Le cheval de Troie
Agamemnon a convoqué un conseil à midi. Les soldats sont trop fatigués pour se préoccuper des relations que tu entretiens avec lui. Viendras-tu ?
— Oui, répondis-je en serrant la main glacée de Patrocle.
Automédon prit ma place auprès de lui pendant que j’allais au conseil, encore vêtu de mon pagne de cuir boueux. Je m’assis à côté de Nestor, l’interrogeant du regard. Antiloque était présent ainsi que Mérione.
— Antiloque a tout deviné d’après quelque chose que tu lui as dit hier, murmura le vieil homme. Mérione a deviné en entendant Idoménée jurer pendant la bataille. Nous avons décidé qu’il était préférable de les mettre tous deux dans la confidence et de les lier par le même serment.
— Et Ajax ? A-t-il deviné ?
— Non.
Agamemnon était inquiet.
— Nos pertes ont été colossales, constata-t-il tristement. D’après mes informations, nous avons perdu quinze mille hommes, morts ou blessés, depuis le début des combats contre Hector.
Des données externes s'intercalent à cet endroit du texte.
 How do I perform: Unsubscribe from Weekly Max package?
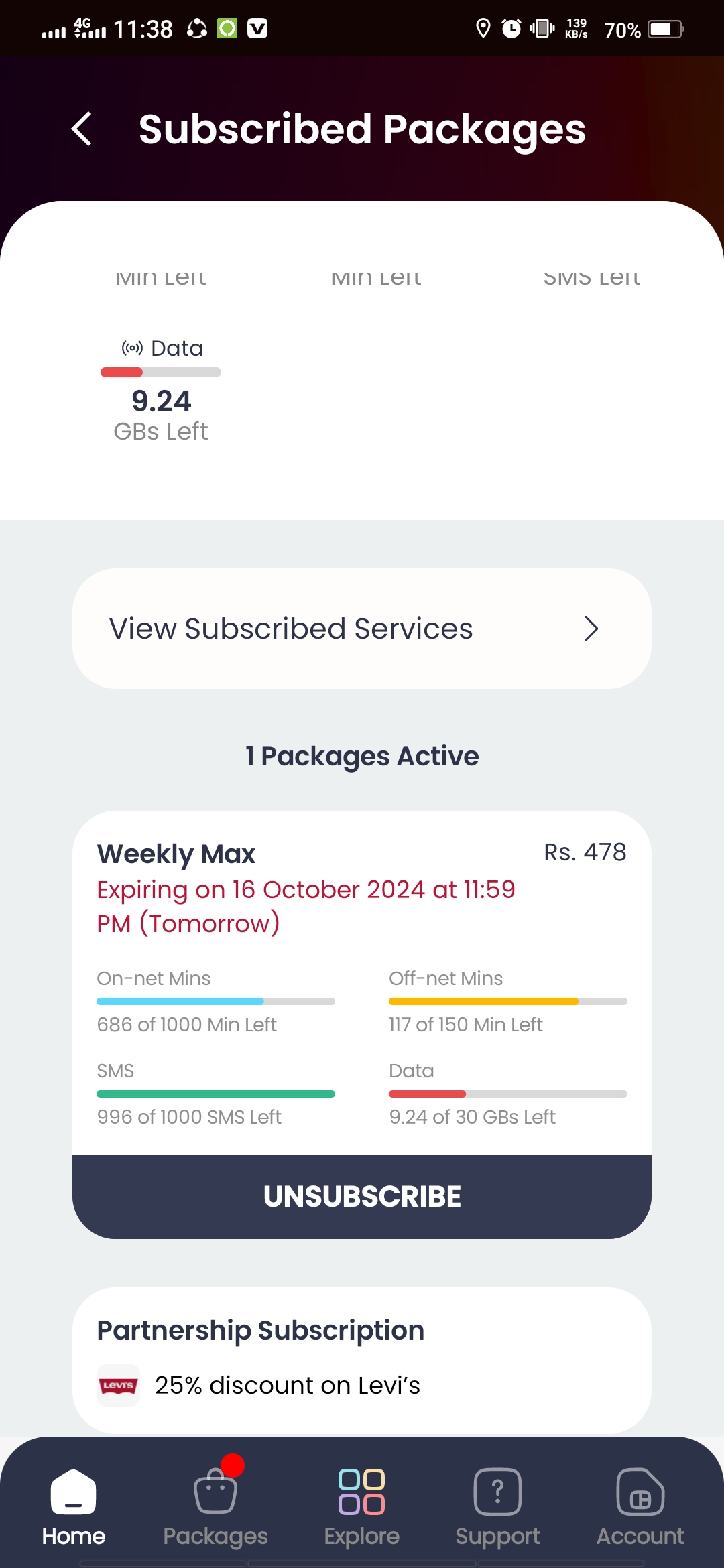(362, 1197)
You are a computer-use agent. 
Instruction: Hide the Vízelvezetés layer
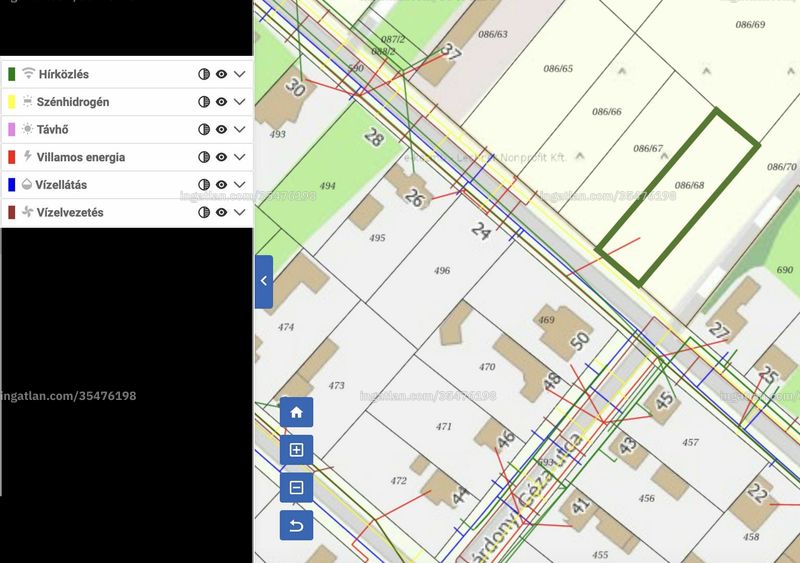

— Colossales est le moins qu’on puisse dire ! intervint Nestor en secouant la tête. Oh, si seulement nous avions Héraclès, Thésée, Pélée et Télamon, Tydée, Atrée et Cadmos ! Les hommes ne sont plus ce qu’ils étaient. Avec ou sans les Myrmidons, Héraclès et Thésée auraient remporté la victoire.
Il s’essuya les yeux de ses doigts ornés de bagues. Pauvre vieillard ! Il venait de perdre deux fils dans la bataille. Pour une fois, Ulysse se mit en colère.
— Je vous avais avertis ! s’exclama-t-il. Je vous ai expliqué clairement ce qu’il nous faudrait subir avant d’apercevoir les premières lueurs du succès ! Nestor, Agamemnon, de quel droit gémissez-vous ? Nous avons perdu quinze mille hommes, mais Hector en a perdu vingt et un mille ! Cessez de rêvasser ! Aucun de ces héros légendaires n’aurait pu faire la moitié de ce qu’a fait Ajax, de ce que vous tous ici présents avez fait. Oui, les Troyens se sont bien défendus ! Espériez-vous qu’il en irait autrement ? C’est Hector qui les soutient. Si Hector meurt, ils n’auront plus la force de combattre. Et où sont leurs renforts ? Où est Penthésilée ? Où est Memnon ? Hector, lui, n’a pas de nouvelles troupes à mettre sur le terrain, alors que nous avons près de quinze mille Thessaliens parmi lesquels sept mille Myrmidons. Demain nous battrons les Troyens. Peut-être n’entrerons-nous pas dans la cité, mais nous aurons acculé ses habitants au plus profond désespoir. Hector sera sur le champ de bataille et Achille aura une chance de le combattre. Je mise tout sur toi, Achille, termina-t-il, l’air confiant.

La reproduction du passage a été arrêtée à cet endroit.